As Vladimir Putin is set to return to the presidency after Russian elections March 4, the US and Europe must rethink the “reset” policy that has guided their approach to Moscow for the past several years.
Russia is experiencing the most dynamic period of political activity it has seen since the time of Boris Yeltsin. This is despite restrictions on political and press freedoms, mounting pressure on civil society, and massive corruption – or indeed, because of these very things.
Hundreds of thousands of demonstrators have participated in protests across the country – not just in Moscow and St. Petersburg. Social media have become a vital means of open communication.
And what people are communicating is that Mr. Putin’s “United Russia” party is the party of “crooks and thieves,” and that his scheme to reinstall himself as president is fundamentally illegitimate.
Putin’s own statement – that he and outgoing President Dmitry Medvedev had agreed years ago that Putin would return as president – meant that everyone who believed that Mr. Medvedev truly represented a different path for Russia, or that Russia still could be counted as some kind of democracy, had been played for a fool.
For the past several years, US and European policy has aimed largely at cooperating with the Russian government on key issues, while modulating criticism of the Kremlin’s political and human rights restrictions, and its heavy-handed pressure on neighboring countries.
This fact, however, has not stopped Putin, either as prime minister or as candidate for his old job, from turning up the anti-Western rhetoric and positioning his government as standing up to the West.
Actions include selling arms to Syria while blocking UN action, undercutting international sanctions on Iran, blocking NATO-Russia cooperation on missile defense, threatening new missile deployments aimed at Europe, and suggesting Russia could walk away from the START II Treaty on nuclear arms signed by President Obama and Medvedev.
Putin has even accused US Secretary of State Hillary Rodham Clinton of encouraging and funding the domestic protests in Russia.
This new Russian hard line is bad on its own merits – and even worse when one sees it as presaging future policy under a re-elected President Putin.
And this is the problem facing US policymakers today. Based on the far and near past, we know what Russia will be getting in a new Putin presidency. He will crack down on those who protested against him, and pursue with vigor a newly aggressive line toward his neighbors and the West.
The reset policy – which aimed at encouraging better Russian behavior by emphasizing areas of cooperation rather than difference – will have been tossed aside by Russia.
If the West were to persist with the reset, it would mean de-emphasizing criticism of Putinism, while Putin himself escalates attacks on domestic opponents and the West, and thwarts a responsible international security agenda.
In the chance that Putin at least emerges substantially weakened due to unprecedented domestic opposition, the West will face a different problem.
Because of the West’s deliberate embrace of the Kremlin, Russians pushing for a less corrupt and more democratic country will see the United States and Europe as having failed to stand up for the rights of ordinary Russians, while accommodating Putin and his regime. They will see the West as having sought to protect its own interests at the expense of the Russian people.

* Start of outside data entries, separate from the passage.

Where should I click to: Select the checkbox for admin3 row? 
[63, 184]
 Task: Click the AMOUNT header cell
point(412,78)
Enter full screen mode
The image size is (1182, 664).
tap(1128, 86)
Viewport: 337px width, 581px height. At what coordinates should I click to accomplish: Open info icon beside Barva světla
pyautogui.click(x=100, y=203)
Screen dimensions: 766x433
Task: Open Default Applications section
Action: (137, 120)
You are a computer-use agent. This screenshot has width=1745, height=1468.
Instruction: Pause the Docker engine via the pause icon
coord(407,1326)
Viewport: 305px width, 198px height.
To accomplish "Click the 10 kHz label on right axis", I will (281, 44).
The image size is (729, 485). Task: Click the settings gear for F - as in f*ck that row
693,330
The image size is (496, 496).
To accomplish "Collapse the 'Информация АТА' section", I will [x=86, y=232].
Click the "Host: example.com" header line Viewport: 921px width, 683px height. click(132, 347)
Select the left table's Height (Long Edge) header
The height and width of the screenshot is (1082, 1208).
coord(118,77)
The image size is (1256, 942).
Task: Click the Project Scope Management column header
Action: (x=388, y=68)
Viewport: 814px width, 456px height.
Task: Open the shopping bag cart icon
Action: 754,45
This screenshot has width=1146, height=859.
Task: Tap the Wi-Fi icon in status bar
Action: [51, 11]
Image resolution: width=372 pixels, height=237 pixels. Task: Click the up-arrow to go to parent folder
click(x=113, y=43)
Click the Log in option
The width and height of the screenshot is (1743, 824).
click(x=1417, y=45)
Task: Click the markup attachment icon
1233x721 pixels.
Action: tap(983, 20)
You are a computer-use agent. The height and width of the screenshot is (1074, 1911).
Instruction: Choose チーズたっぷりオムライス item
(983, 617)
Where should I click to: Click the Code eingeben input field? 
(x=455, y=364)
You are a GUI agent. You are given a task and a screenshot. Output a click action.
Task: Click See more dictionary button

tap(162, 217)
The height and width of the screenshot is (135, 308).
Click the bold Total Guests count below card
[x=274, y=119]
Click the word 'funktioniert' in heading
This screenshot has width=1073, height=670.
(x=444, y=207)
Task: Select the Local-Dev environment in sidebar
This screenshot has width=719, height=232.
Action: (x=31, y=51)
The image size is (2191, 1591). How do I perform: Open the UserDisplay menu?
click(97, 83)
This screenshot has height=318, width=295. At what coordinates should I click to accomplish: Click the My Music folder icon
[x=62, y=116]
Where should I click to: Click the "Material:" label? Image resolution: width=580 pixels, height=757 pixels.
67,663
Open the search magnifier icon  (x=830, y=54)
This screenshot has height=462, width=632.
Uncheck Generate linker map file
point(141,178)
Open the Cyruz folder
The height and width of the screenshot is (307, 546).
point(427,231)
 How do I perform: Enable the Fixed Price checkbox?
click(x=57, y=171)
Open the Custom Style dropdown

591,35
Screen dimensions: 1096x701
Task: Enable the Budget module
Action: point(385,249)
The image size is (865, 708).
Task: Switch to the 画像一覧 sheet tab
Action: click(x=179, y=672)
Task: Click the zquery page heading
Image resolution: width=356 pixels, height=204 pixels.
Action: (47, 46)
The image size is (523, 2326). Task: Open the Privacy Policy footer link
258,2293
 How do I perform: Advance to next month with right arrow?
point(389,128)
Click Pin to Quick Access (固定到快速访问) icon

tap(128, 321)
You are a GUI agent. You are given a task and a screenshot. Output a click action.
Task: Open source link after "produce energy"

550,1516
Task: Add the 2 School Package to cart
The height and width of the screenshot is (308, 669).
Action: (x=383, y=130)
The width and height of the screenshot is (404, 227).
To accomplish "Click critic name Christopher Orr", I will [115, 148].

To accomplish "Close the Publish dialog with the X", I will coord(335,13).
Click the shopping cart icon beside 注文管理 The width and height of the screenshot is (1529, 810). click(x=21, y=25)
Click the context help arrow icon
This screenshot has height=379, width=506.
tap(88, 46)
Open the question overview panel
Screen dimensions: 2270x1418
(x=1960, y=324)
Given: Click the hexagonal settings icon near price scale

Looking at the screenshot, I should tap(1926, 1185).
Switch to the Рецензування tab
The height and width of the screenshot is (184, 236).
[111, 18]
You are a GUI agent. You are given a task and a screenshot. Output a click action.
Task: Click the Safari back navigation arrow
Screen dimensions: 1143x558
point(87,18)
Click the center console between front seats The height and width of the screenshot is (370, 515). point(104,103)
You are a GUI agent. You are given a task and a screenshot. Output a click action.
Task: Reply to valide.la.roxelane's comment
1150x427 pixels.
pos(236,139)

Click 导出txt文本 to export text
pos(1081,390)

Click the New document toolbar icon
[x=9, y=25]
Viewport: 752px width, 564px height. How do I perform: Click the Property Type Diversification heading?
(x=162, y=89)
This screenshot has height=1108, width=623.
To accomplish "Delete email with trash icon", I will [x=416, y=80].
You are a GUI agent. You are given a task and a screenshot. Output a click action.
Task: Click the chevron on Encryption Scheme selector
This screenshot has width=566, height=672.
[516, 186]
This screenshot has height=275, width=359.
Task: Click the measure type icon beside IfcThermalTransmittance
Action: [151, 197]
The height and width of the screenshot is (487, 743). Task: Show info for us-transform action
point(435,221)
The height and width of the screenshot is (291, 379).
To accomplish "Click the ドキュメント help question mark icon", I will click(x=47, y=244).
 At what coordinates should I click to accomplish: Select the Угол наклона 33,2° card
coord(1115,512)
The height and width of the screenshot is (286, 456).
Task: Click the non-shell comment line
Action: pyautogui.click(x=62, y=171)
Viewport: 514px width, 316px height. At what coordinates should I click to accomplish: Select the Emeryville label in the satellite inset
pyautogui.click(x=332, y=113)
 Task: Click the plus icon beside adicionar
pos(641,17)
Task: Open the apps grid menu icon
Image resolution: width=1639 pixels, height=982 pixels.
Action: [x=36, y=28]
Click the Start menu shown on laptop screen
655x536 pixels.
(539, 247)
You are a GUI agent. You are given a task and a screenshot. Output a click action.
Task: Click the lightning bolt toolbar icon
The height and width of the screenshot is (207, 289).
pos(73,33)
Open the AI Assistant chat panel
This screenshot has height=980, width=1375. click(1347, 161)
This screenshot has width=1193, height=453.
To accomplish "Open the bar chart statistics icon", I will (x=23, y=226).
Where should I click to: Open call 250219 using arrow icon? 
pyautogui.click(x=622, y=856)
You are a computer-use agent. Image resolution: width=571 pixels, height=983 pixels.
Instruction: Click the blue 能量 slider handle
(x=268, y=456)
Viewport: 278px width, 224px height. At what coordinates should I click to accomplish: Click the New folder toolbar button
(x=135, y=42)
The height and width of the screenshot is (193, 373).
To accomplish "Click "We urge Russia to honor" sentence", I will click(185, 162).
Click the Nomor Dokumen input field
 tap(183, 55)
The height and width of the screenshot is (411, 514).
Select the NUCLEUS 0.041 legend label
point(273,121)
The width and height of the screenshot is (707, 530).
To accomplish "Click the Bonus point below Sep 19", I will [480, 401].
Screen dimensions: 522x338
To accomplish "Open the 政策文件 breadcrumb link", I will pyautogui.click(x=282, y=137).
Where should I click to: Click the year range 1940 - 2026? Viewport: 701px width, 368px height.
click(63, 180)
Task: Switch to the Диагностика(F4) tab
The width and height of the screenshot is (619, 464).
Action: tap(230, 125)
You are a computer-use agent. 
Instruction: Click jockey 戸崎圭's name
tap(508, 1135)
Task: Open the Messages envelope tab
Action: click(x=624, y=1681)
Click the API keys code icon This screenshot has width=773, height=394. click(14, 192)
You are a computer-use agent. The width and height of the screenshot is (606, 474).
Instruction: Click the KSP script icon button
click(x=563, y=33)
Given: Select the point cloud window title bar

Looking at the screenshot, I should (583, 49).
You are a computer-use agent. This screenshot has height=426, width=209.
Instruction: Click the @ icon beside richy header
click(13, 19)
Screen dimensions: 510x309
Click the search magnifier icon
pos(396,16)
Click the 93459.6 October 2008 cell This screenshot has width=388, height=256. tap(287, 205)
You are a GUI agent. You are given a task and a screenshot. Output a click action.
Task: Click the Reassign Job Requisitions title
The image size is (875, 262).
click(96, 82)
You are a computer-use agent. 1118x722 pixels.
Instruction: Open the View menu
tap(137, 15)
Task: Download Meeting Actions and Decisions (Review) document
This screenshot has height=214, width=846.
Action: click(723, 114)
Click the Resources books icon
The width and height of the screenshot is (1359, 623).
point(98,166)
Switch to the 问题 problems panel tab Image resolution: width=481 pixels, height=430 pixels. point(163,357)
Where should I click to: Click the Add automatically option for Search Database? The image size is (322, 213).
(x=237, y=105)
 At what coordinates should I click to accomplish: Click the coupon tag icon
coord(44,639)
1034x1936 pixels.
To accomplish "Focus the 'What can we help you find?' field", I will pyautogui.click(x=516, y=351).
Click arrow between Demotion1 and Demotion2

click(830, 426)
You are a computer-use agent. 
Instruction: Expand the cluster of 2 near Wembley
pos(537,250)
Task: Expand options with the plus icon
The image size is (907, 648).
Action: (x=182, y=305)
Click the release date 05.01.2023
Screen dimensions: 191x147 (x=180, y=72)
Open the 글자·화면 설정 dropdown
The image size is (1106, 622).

Whoever succeeds Putin to power in those circumstances – whether it be a reformer or a heavy-handed nationalist – will hardly look to the West as an inspiration or a friend.
Thus, in either scenario, the reset policy of the US and Europe is increasingly out of synch. The policy was premised on working together with the Russian government where possible. While never giving up on supporting democracy and Russia’s neighbors in principle, the point was not to allow such support to interrupt the prospect of building a constructive relationship with the Russian government.
Already, Putin has made clear that such a constructive relationship will not be possible.
It is of course conceivable that a re-elected Putin will morph into a reformer. But I wouldn’t count on it – and the West should be prepared to act determinedly upon the first signs that the old Putin is back.
With such a reality, the US and Europe should change course – still seeking to cooperate where possible, but taking a strong public stand against political corruption in Moscow, and in support of the legitimate aims of the Russian people, as expressed through a genuine democratic process. For example: Should Putin really be invited to a NATO-Russia Summit in Chicago in May? Or have a bilateral meeting with Mr. Obama?
Even if Putin does settle in for another dozen years, the Russian people need to know that democracies are on their side, and Putin himself needs to know that there are consequences if he persists in his old ways.
Kurt Volker, a former US ambassador to NATO, is a professor of practice at Arizona State University and a senior fellow at the Center for Transatlantic Relations and the Atlantic Council. Versions of this article appeared in Handelsblatt, La Stampa, and The Christian Science Monitor.